Pathogenic CDKN1C gain-of-function variants on the maternal allele were initially reported as a cause of IMAGe syndrome characterized by intrauterine growth retardation, metaphyseal dysplasia, primary adrenal insufficiency and genital anomalies. Recently, a maternally inherited CDKN1C missense mutation (p.Arg279Leu) was identified in several members of a single family clinically diagnosed with Silver–Russell syndrome (SRS) but without adrenal insufficiency. Thereafter, two half siblings from UK with familial SRS were described who carried the same mutation. This specific amino acid change is located within a narrow functional region containing the mutations previously associated with IMAGe syndrome.


Here, we describe a third familial case with maternally inherited SRS due to a missense variant affecting the same amino acid position 279 but leading to a different amino acid substitution (p. (Arg279Ser)). The two affected family members (mother and son) presented with the complete SRS phenotype (both Netchine–Harbison CSS score 5 of 6) but without body asymmetry or adrenal insufficiency.


In comparison with loss-of-function genomic IGF2 mutations, CDKN1C gain-of-function mutations are a less frequent cause of SRS and seem to affect a cluster of few amino acids.


The cyclin-dependent kinase inhibitor 1C (CDKN1C) is a down-regulator of cell proliferation; CDKN1C inhibits the cyclin/CDK complexes of the G1 phase (for review: [1]). It is encoded by the imprinted CDKN1C gene on 11p15.5 which is expressed from the maternal allele only [1]. The gene product binds to the cyclin/CDK complex by its C-terminal PCNA-binding domain and exhibits activity by the N-terminal CDK inhibitor domain which is linked to the binding domain by the central PAPA domain [1]. Loss-of-function variants of the maternal allele have been associated with phenotypes of the Beckwith–Wiedemann spectrum (BWSp) [2]. Gain-of-function variants have been identified in individuals with IMAGe syndrome [3], in two families with Silver–Russell syndrome (SRS) [4, 5] and in a third family with an undefined short stature syndrome, and early adult onset diabetes mellitus [6].

BWSp is characterized by a congenital overgrowth phenotype with additional features including macroglossia, exomphalos, lateralized overgrowth and hyperinsulinism. It is an imprinting disorder caused by diverse genetic and epigenetic defects within the two imprinting centers (IC1, IC2) in 11p15.5 encompassing the coding genes IGF2, H19, CDKN1C and KCNQ1. In 5% of sporadic and 20% of familial BWS cases, genomic CDKN1C variants are detected that are distributed over the whole coding region and are predicted to cause loss of function [2].

IMAGe syndrome is a very rare disorder with intrauterine growth restriction, metaphyseal dysplasia, adrenal hypoplasia and insufficiency as well as genital anomalies. In children with IMAGe syndrome, variants of the maternal CDKN1C allele narrowly cluster within five amino acids of the PCNA-binding domain and are thought to confer gain of function [3, 7].

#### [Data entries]
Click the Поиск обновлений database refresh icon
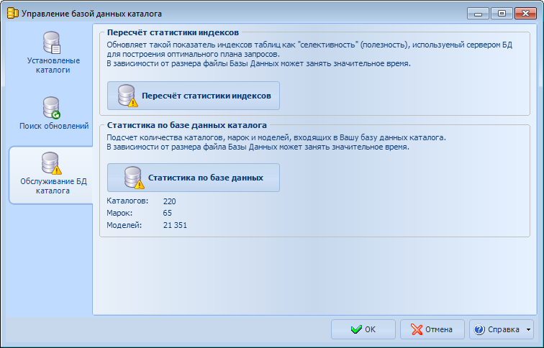 (x=51, y=107)
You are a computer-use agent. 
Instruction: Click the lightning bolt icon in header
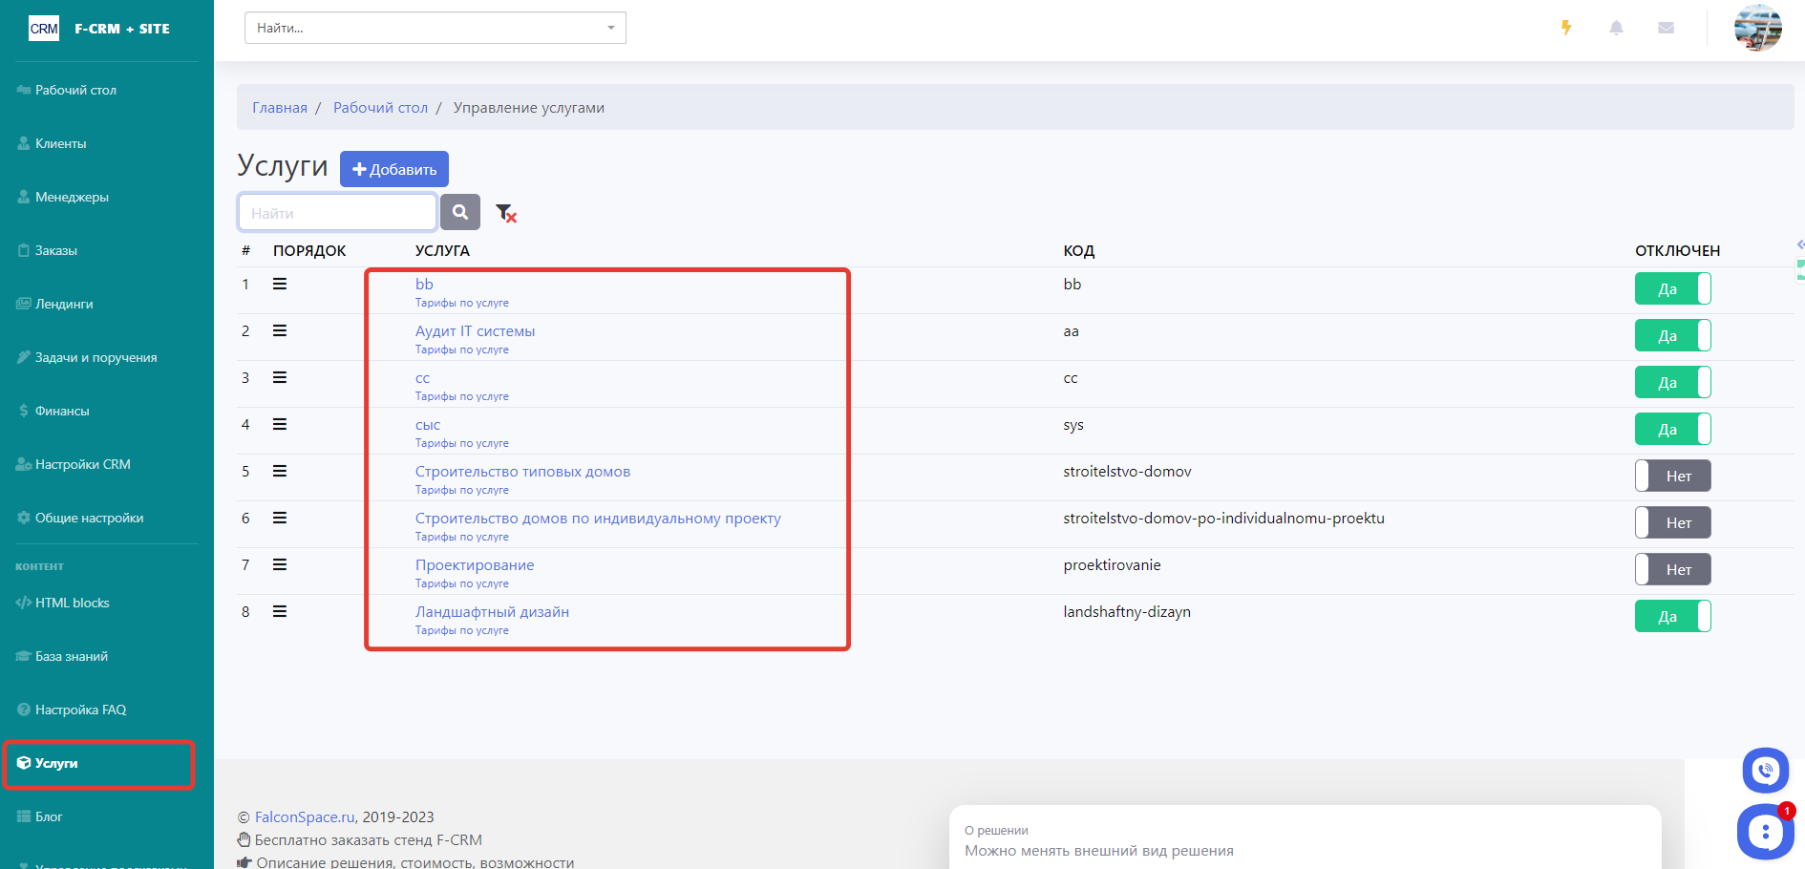1566,28
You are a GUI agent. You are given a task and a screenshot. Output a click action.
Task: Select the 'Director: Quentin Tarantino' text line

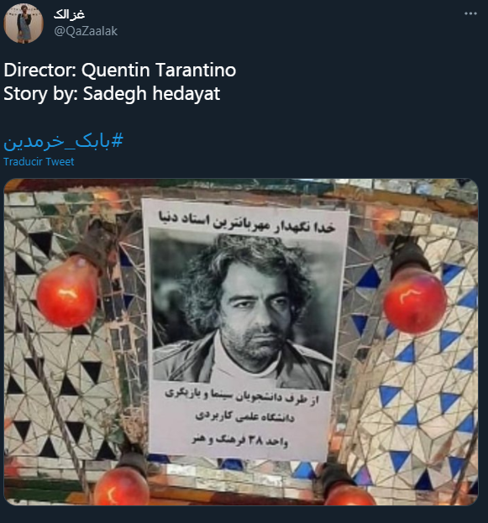click(x=120, y=70)
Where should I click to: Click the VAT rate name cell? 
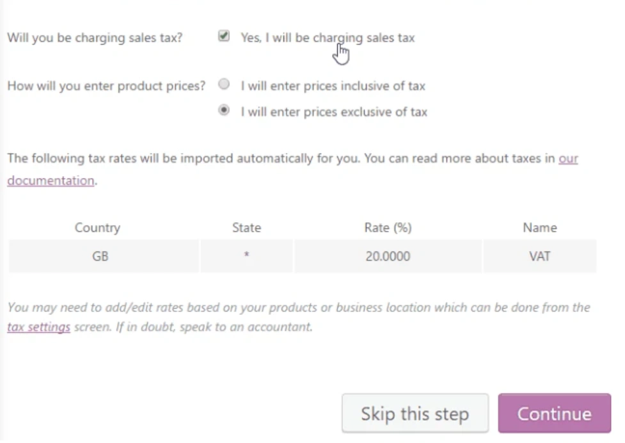coord(539,255)
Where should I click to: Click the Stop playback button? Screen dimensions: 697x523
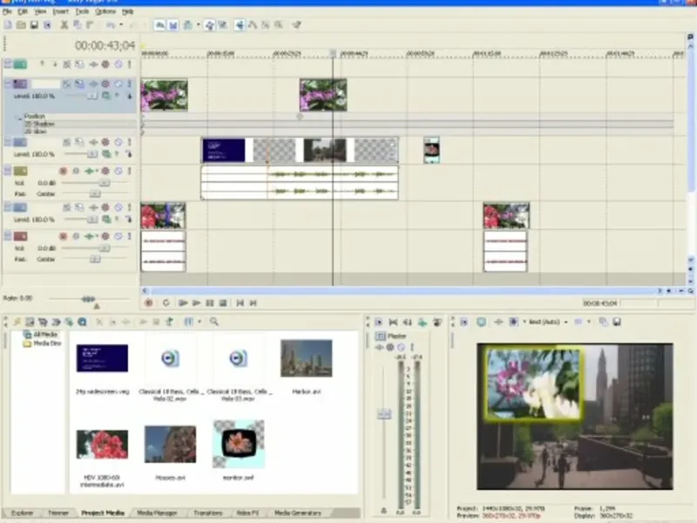pos(223,302)
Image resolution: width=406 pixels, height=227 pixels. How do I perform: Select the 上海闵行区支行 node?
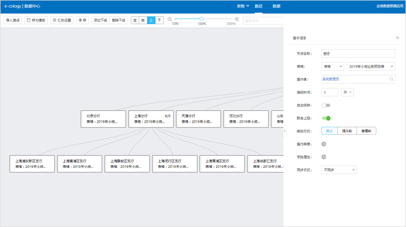pyautogui.click(x=175, y=164)
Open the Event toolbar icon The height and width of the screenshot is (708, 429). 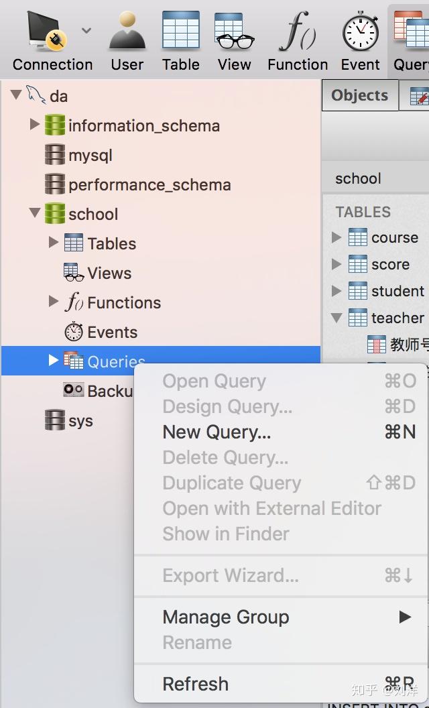click(360, 32)

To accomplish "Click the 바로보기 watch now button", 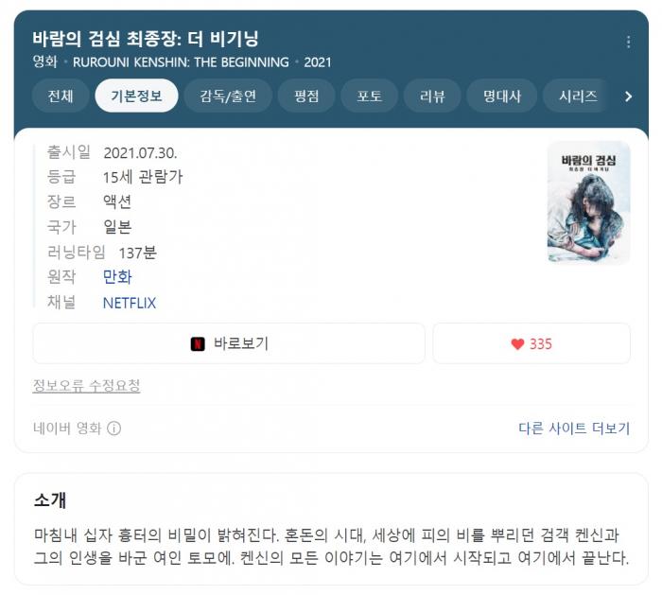I will (x=229, y=343).
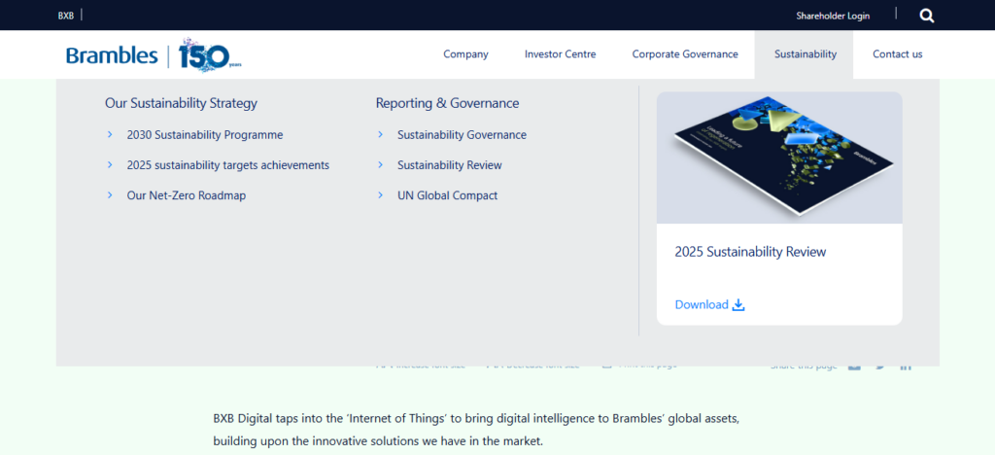Open the search magnifier icon
The image size is (995, 455).
(x=926, y=16)
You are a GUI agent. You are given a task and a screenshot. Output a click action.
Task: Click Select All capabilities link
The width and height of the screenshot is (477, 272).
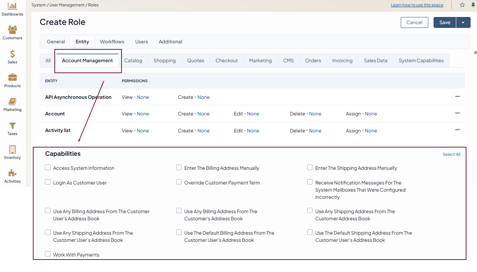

#### [ACTIVITY]
Decide whether each statement below agrees with the passage on CDKN1C variants, answering yes or no and quoting the deciding words of the passage.
1. The mother and son in the third familial case showed body asymmetry.
2. The CDKN1C gene is expressed from the maternal allele only.
3. Genomic CDKN1C variants are detected in 20% of sporadic BWS cases.

#### [TASK ANSWER]
1. No: "but without body asymmetry or adrenal insufficiency"
2. Yes: "It is encoded by the imprinted CDKN1C gene on 11p15.5 which is expressed from the maternal allele only"
3. No: "In 5% of sporadic and 20% of familial BWS cases, genomic CDKN1C variants are detected"